The soma FF of neurons was calculated as reported earlier; neurons having FF value closer to 1 would be relatively rounder in shape than those closer to zero . It is interesting to note that, in DR, although both the neuronal area and perimeter increased after REMSD, the FF values remained unaltered. This may happen only if the increase in area was proportional to the increase in square of perimeter. Such a condition is most likely to take place in case of smooth and regular-shaped neurons as compared to rough (undulated)-surfaced neurons. This observation is in sharp contrast to the effect of REMSD on LC neurons, where the FF values decreased . It has been reported that morphologically neuronal soma in DR are smooth without any spines on the cell bodies , whereas the perikarya of many LC neurons possess many somatic protrusions, appendages or spines which render irregular surface to those neurons [47, 48]. Hence, it is most likely that after REMSD, the rough or irregular surfaces of the LC neurons stretched or unfolded to become smoother and therefore, the increase in surface area of LC neurons was not proportional to the increase of square of the perimeter, whereas smoother surfaced DR neurons swelled proportionately. Subject to experimental confirmation we propose that DR neurons would be more vulnerable to damage and lysis after REMSD than that of LC neurons.

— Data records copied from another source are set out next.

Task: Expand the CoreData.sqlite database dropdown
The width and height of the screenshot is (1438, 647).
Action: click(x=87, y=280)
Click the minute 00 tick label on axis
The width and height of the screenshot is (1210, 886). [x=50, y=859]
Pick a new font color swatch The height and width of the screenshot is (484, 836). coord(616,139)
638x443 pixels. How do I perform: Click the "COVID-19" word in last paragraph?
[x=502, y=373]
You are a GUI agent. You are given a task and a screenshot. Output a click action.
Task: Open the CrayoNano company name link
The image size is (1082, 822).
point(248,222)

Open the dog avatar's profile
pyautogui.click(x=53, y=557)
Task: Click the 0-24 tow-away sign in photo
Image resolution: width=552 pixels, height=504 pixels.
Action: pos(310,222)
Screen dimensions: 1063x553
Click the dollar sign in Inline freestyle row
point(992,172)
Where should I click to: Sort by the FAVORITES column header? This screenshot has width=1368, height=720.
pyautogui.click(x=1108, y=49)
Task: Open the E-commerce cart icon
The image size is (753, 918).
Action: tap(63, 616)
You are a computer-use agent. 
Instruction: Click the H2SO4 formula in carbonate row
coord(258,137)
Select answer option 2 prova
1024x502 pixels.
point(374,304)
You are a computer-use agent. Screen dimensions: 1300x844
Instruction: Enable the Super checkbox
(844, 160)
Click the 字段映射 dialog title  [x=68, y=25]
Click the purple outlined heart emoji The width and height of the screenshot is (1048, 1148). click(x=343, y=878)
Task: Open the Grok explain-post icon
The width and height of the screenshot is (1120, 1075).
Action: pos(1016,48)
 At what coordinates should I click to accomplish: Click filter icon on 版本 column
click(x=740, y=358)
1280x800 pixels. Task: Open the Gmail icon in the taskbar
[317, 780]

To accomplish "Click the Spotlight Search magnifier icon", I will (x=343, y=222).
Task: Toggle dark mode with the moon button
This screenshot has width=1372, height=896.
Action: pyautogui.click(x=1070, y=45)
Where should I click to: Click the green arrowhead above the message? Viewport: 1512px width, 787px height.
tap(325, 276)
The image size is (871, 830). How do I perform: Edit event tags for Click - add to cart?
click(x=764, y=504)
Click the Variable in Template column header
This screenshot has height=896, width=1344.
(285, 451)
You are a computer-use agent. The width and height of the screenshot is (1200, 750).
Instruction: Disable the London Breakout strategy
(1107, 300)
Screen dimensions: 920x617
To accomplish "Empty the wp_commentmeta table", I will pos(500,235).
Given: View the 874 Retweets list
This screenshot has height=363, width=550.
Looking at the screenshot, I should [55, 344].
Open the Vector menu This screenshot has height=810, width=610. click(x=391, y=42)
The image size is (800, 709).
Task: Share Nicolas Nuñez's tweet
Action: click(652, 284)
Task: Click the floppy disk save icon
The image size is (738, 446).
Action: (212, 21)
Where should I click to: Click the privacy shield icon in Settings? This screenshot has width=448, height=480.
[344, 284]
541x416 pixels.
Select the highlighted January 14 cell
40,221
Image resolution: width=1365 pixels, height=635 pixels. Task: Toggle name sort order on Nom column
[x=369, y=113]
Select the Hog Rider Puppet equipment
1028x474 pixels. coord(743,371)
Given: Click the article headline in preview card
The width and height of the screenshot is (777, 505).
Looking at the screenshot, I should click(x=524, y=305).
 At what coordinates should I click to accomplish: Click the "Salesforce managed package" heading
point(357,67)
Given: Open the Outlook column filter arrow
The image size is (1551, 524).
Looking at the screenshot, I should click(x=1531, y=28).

It has been reported that alterations in the size and shape of cells precede cellular degeneration . It may be argued that neurons upon exposure to conditions detrimental to their survival try to compensate by altering sizes; however, in case of extreme insults, the compensatory mechanism(s) fail and the neurons undergo degeneration. Our finding suggests that neurons in DR increase in size after REMSD, which if not compensated could lead to neurodegeneration and contribute to memory loss, tremors, aggression, depression, psychosis and possibly increase the risk for neurodegenerative conditions, such as Alzheimer's disease. The findings of this study may be relevant to at least Alzheimer's disease because reduced levels of serotonin and imbalance between the serotonergic-cholinergic systems has been reported in patients with Alzheimer's disease  where REMS is also reduced . These findings along with our previous results [7, 12] show significant consequences of REMSD on public health, especially for nightshift workers, viz. nurses, frequent fliers to various time zones, BPO employees, truck drivers and others such as students and elderly people in whom sleep is significantly compromised.